Interactions of IGF-II with the IGF2R/cation-independent mannose-6-phosphate receptor mechanism and biological outcomes.
Brown J., Jones EY., Forbes BE.
The cation-independent mannose-6-phosphate/insulin-like growth factor-II receptor (IGF2R) is a membrane-bound glycoprotein consisting of 15 homologous extracellular repeat domains. The major function of this receptor is trafficking of lysosomal enzymes from the trans-Golgi network to the endosomes and their subsequent transfer to lysosomes. The IGF2R also plays a major role in binding and regulating the circulating and tissue levels of IGF-II. As this ligand is important for cell growth, survival, and migration, the maintenance of correct IGF-II levels influences its actions in normal growth and development.
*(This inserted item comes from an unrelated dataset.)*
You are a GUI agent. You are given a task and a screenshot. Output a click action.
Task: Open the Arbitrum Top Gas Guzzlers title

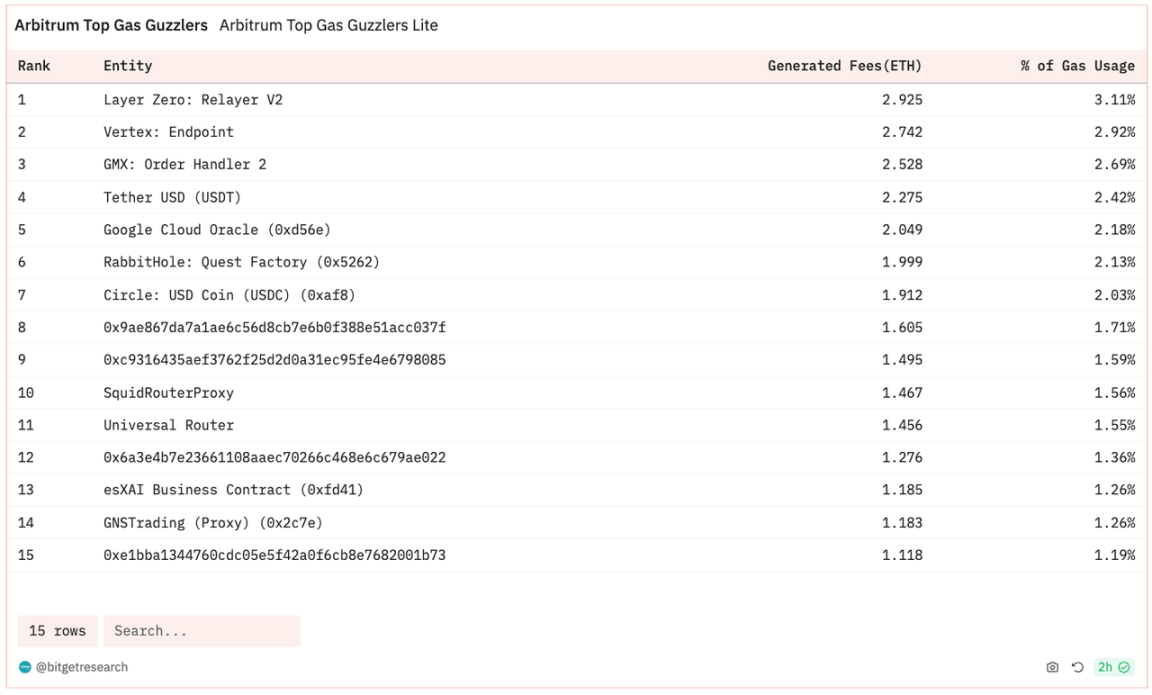point(111,25)
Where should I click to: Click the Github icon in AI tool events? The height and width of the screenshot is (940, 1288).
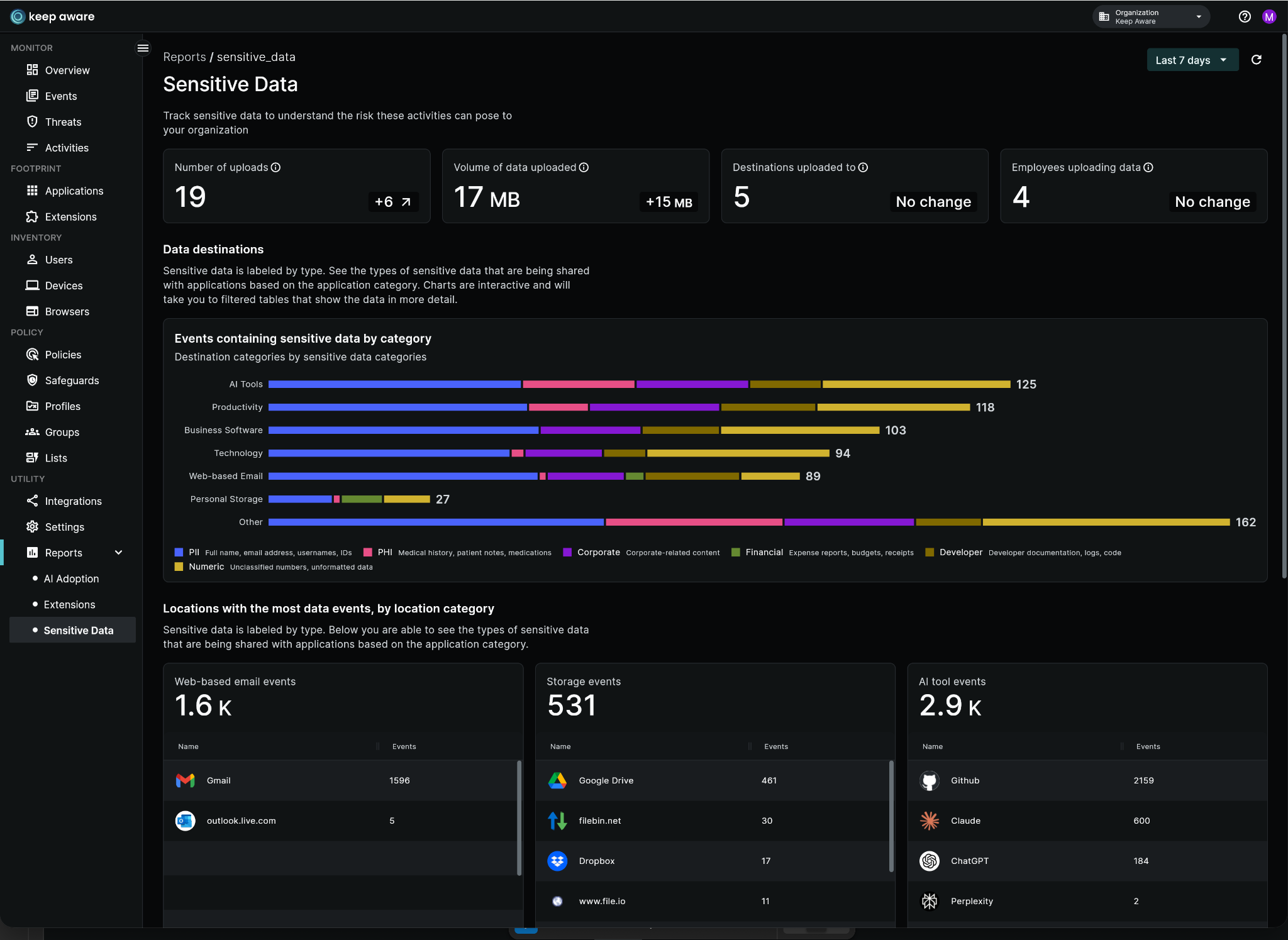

Deregulation of IGF2R expression has therefore been associated with growth related disease and cancer. This review highlights recent advances in understanding the IGF2R structure and mechanism of interaction with its ligands, in particular IGF-II. Recent mutagenesis studies combined with the crystal structure of domains 11-14 in complex with IGF-II have mapped the sites of interaction and explain how the IGF2R specificity for IGF-II is achieved. The role of domain 13 in high-affinity IGF-II binding is also revealed. Characterization of ligand:IGF2R interactions is vital for the understanding of the mechanism of IGF2R actions and will allow the development of specific cancer therapies in the future.